Date of Award

1-2008

Document Type

Thesis

Degree Name

Master of Arts (MA)

College/School

College of Humanities and Social Sciences

Department/Program

Spanish and Latino Studies

Thesis Sponsor/Dissertation Chair/Project Chair

Pamela M. Smorkaloff

Committee Member

Diana Guemarez-Cruz

Committee Member

Valentin Soto

Abstract

Works of microcultural relevance are characterized by being read and valued primarily within the confines of a given culture. They sometimes do not transcend their own linguistic, geographical, and cultural borders, but rather, bestow upon a country, a territory, or in this case, an island, a sense of identity. Without these works, the cultural profile of a people would be blurred and even non-existent. Consequently, the fact that a work fails to speak to other cultural and linguistic contexts may actually attest to its literary importance. This is the case with the writings of Manuel Zeno Gandía, which lay the foundation for the identity of a people and a territory.

Perhaps for reason of this apparent geographical restriction, the bibliography related to the work of Puerto Rican Zeno Gandía is not very extensive. Therefore, the justification for a thesis dedicated to Zeno Gandía’s novels attests to the fact that we deem necessary a re- reading of his work and a recognition of his influence on Puerto Rican and Spanish-language literature. Moreover, we have dedicated special attention to the author’s very concept of literature, and the manner in which this is shaped through his novels. In this sense, we attempt to reflect the aesthetic and the political aspect of his work inasmuch as we understand that it is not possible to separate the two without sacrificing essential meaning.
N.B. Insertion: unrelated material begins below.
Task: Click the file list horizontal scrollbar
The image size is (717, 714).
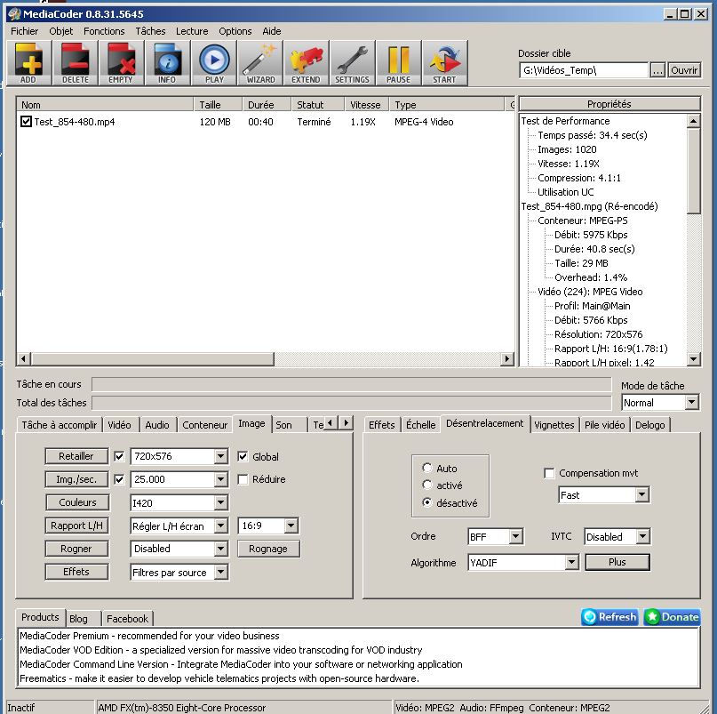Action: click(x=265, y=359)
We believe that each work is the result of an organic interaction that consolidates the aesthetic and the political into a single authorial agenda.

For this reason, we have emphasized the historical context in which the author has produced his texts. Inasmuch as each book thus functions as a response to a given historical or social context, it is only possible to understand the scope of the author’s project within the context of its production. We thus strive to present a reading which considers the context of production together with other aesthetic elements.
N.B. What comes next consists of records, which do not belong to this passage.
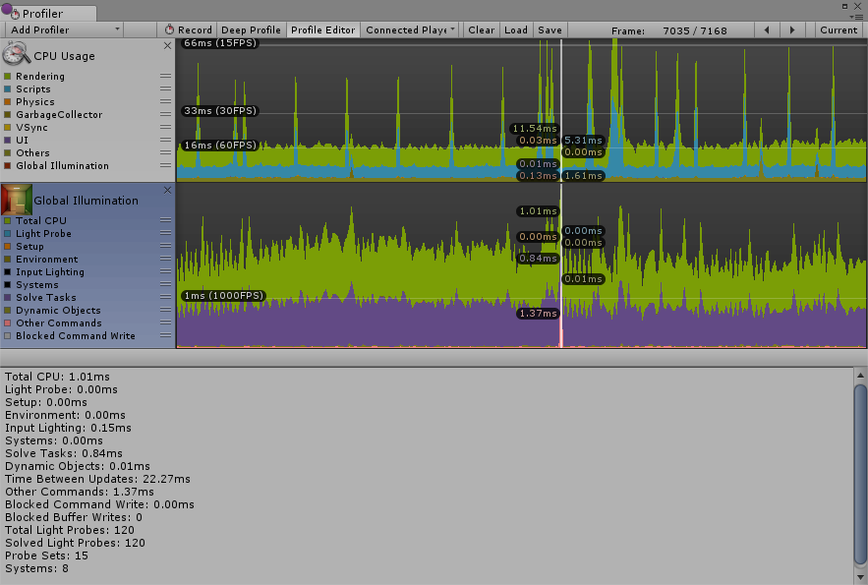Click the Save button in the toolbar
Screen dimensions: 868x585
pos(550,30)
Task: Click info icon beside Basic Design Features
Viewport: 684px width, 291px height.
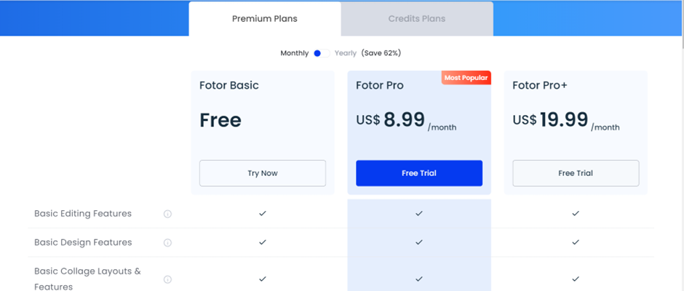Action: [167, 242]
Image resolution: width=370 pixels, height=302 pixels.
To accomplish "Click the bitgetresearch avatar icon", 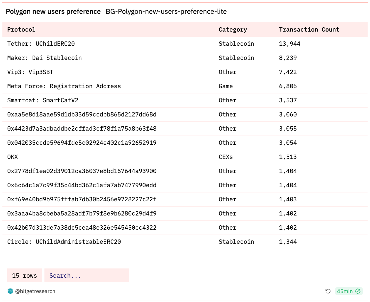I will 11,291.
While we consider the author’s critical reflection on the Puerto Rican political context, we have opted not to undertake an autobiographical analysis regarding the possible reasons that Zeno Gandía had for writing, given that any discussion would be pure speculation. In contrast, we attempt to limit ourselves to what he had to say to readers, since it is in through this discourse that the author has become an integral part of the literary history of Puerto Rico.

The political agenda which can be read in his works, most notably in La charca (1894) but also in Garduña (1896) and in the remaining works that comprise the Crónicas de un mundo enfermo, is clear and offers a strong critique of the colonial system and the consequences on a local level of the dependency on foreign countries. In this manner, Zeno Gardia expresses his concern for Puerto Rico’s own initiatives against repeated foreign aggressions, given that—as he himself asserts—, only strong unification of the inhabitants could give birth to a real resistance against these forces.

Each of Zeno Gandía’s novels reveals different aspects of and treats differently the problem of national identity, of misery, of avarice in such a way that together they comprise a varied, heterogeneous, and colorful picture of the particularities of the historical period in which he writes. One can thus traverse from the everyday and intimate to political agendas of massive scope. These include small rural towns as well as the national capital, San Juan.

The period that fascinates and inspires Zeno Gandía is that of the transition between the Spanish colonial and the American governments, the Spanish-American War being glossed over. For this reason, the author’s works reflect the final years of the Spanish period and the first decades of American domination. The period of the war has not been discussed by Zeno Gandía in this series of novels, although he alludes to it as a past memory in the novel Redentores (1925J. In actuality, it is the only narrative of the series that takes place during the American period; it foregrounds the situation of this government once in place.

In these years, the works of Zeno Gandía coincide with those of other authors who have also textualized the situation of the renewed cultural dependency, such as Luis Lloréns Torres, of whose poetry we also include a brief discussion. Both are writers who live through this period in both a critical and reflexive manner and strive in different ways to forge a national identity intended to serve as a basis for the struggle against debasing foreign influences. We thus especially consider La charca a classical text of Puerto Rican literature. Italo Calvino (1994), in Por qué leer a los clásicos, lucidly describes what we attempt to reveal in this thesis: “Your classic is the one which is not indifferent to you, and which helps you define yourself in relation to and perhaps in contrast to it.”